### Exercise instructions
Reproduce the following records verbatim, line for line.

### Dataset records
■ ■ ■ ■

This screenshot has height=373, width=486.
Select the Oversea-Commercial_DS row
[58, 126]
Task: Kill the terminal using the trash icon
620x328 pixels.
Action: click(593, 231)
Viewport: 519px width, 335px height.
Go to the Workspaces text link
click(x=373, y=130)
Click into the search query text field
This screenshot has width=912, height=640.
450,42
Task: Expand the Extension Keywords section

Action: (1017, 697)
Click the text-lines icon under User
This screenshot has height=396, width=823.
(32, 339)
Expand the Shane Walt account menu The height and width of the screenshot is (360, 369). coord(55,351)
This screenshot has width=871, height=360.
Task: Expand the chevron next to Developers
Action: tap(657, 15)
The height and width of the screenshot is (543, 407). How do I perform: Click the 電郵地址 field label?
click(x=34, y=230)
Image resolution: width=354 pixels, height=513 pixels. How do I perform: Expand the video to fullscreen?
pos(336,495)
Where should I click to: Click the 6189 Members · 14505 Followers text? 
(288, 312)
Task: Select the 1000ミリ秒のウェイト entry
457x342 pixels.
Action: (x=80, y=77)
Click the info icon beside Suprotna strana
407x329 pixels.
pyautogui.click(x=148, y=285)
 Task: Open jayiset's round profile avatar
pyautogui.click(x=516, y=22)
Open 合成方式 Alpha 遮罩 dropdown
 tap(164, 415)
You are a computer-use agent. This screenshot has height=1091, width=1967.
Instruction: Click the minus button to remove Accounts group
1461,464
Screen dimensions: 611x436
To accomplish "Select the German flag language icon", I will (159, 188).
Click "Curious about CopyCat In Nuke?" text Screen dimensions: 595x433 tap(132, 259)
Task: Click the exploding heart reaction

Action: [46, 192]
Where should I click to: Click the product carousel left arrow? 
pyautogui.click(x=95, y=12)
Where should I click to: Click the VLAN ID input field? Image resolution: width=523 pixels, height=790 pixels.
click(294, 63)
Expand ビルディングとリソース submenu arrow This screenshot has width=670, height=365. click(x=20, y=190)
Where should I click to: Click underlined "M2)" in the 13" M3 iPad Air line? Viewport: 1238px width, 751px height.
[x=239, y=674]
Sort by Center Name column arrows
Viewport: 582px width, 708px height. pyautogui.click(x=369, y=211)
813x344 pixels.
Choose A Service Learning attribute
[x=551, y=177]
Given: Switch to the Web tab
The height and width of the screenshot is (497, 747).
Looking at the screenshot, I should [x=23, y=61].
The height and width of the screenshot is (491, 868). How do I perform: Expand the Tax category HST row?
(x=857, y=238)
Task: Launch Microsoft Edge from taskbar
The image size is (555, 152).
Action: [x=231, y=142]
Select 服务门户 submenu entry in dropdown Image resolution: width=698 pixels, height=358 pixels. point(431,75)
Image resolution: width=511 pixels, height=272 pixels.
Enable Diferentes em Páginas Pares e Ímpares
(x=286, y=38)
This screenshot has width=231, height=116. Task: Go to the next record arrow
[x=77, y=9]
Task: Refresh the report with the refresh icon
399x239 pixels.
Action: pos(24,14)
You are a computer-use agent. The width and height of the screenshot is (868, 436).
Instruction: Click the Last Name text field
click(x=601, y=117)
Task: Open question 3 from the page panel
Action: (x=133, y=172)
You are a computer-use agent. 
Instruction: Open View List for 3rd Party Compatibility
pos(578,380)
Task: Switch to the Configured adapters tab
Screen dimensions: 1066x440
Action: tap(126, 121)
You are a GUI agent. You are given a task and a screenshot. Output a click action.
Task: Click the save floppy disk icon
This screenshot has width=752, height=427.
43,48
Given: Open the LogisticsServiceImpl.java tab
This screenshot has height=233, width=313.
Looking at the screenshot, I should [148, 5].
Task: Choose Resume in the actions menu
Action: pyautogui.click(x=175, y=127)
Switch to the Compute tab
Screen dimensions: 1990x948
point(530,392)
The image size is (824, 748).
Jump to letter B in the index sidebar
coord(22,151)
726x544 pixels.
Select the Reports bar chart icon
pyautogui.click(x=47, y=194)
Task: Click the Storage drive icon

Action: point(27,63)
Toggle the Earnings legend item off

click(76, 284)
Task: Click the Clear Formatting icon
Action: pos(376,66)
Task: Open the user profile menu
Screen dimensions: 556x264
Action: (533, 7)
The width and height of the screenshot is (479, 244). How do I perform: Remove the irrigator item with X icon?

■ ■ ■ ■

### Output below
This screenshot has height=373, width=486.
Select the Oversea-Commercial_DS row
[58, 126]
Task: Kill the terminal using the trash icon
620x328 pixels.
Action: click(593, 231)
Viewport: 519px width, 335px height.
Go to the Workspaces text link
click(x=373, y=130)
Click into the search query text field
This screenshot has width=912, height=640.
450,42
Task: Expand the Extension Keywords section

Action: (1017, 697)
Click the text-lines icon under User
This screenshot has height=396, width=823.
(32, 339)
Expand the Shane Walt account menu The height and width of the screenshot is (360, 369). coord(55,351)
This screenshot has width=871, height=360.
Task: Expand the chevron next to Developers
Action: tap(657, 15)
The height and width of the screenshot is (543, 407). How do I perform: Click the 電郵地址 field label?
click(x=34, y=230)
Image resolution: width=354 pixels, height=513 pixels. How do I perform: Expand the video to fullscreen?
pos(336,495)
Where should I click to: Click the 6189 Members · 14505 Followers text? 
(288, 312)
Task: Select the 1000ミリ秒のウェイト entry
457x342 pixels.
Action: (x=80, y=77)
Click the info icon beside Suprotna strana
407x329 pixels.
pyautogui.click(x=148, y=285)
 Task: Open jayiset's round profile avatar
pyautogui.click(x=516, y=22)
Open 合成方式 Alpha 遮罩 dropdown
 tap(164, 415)
You are a computer-use agent. This screenshot has height=1091, width=1967.
Instruction: Click the minus button to remove Accounts group
1461,464
Screen dimensions: 611x436
To accomplish "Select the German flag language icon", I will (159, 188).
Click "Curious about CopyCat In Nuke?" text Screen dimensions: 595x433 tap(132, 259)
Task: Click the exploding heart reaction

Action: [46, 192]
Where should I click to: Click the product carousel left arrow? 
pyautogui.click(x=95, y=12)
Where should I click to: Click the VLAN ID input field? Image resolution: width=523 pixels, height=790 pixels.
click(294, 63)
Expand ビルディングとリソース submenu arrow This screenshot has width=670, height=365. click(x=20, y=190)
Where should I click to: Click underlined "M2)" in the 13" M3 iPad Air line? Viewport: 1238px width, 751px height.
[x=239, y=674]
Sort by Center Name column arrows
Viewport: 582px width, 708px height. pyautogui.click(x=369, y=211)
813x344 pixels.
Choose A Service Learning attribute
[x=551, y=177]
Given: Switch to the Web tab
The height and width of the screenshot is (497, 747).
Looking at the screenshot, I should [x=23, y=61].
The height and width of the screenshot is (491, 868). How do I perform: Expand the Tax category HST row?
(x=857, y=238)
Task: Launch Microsoft Edge from taskbar
The image size is (555, 152).
Action: [x=231, y=142]
Select 服务门户 submenu entry in dropdown Image resolution: width=698 pixels, height=358 pixels. point(431,75)
Image resolution: width=511 pixels, height=272 pixels.
Enable Diferentes em Páginas Pares e Ímpares
(x=286, y=38)
This screenshot has width=231, height=116. Task: Go to the next record arrow
[x=77, y=9]
Task: Refresh the report with the refresh icon
399x239 pixels.
Action: pos(24,14)
You are a computer-use agent. The width and height of the screenshot is (868, 436).
Instruction: Click the Last Name text field
click(x=601, y=117)
Task: Open question 3 from the page panel
Action: (x=133, y=172)
You are a computer-use agent. 
Instruction: Open View List for 3rd Party Compatibility
pos(578,380)
Task: Switch to the Configured adapters tab
Screen dimensions: 1066x440
Action: tap(126, 121)
You are a GUI agent. You are given a task and a screenshot. Output a click action.
Task: Click the save floppy disk icon
This screenshot has width=752, height=427.
43,48
Given: Open the LogisticsServiceImpl.java tab
This screenshot has height=233, width=313.
Looking at the screenshot, I should [148, 5].
Task: Choose Resume in the actions menu
Action: pyautogui.click(x=175, y=127)
Switch to the Compute tab
Screen dimensions: 1990x948
point(530,392)
The image size is (824, 748).
Jump to letter B in the index sidebar
coord(22,151)
726x544 pixels.
Select the Reports bar chart icon
pyautogui.click(x=47, y=194)
Task: Click the Storage drive icon

Action: point(27,63)
Toggle the Earnings legend item off

click(76, 284)
Task: Click the Clear Formatting icon
Action: pos(376,66)
Task: Open the user profile menu
Screen dimensions: 556x264
Action: (533, 7)
The width and height of the screenshot is (479, 244). How do I perform: Remove the irrigator item with X icon?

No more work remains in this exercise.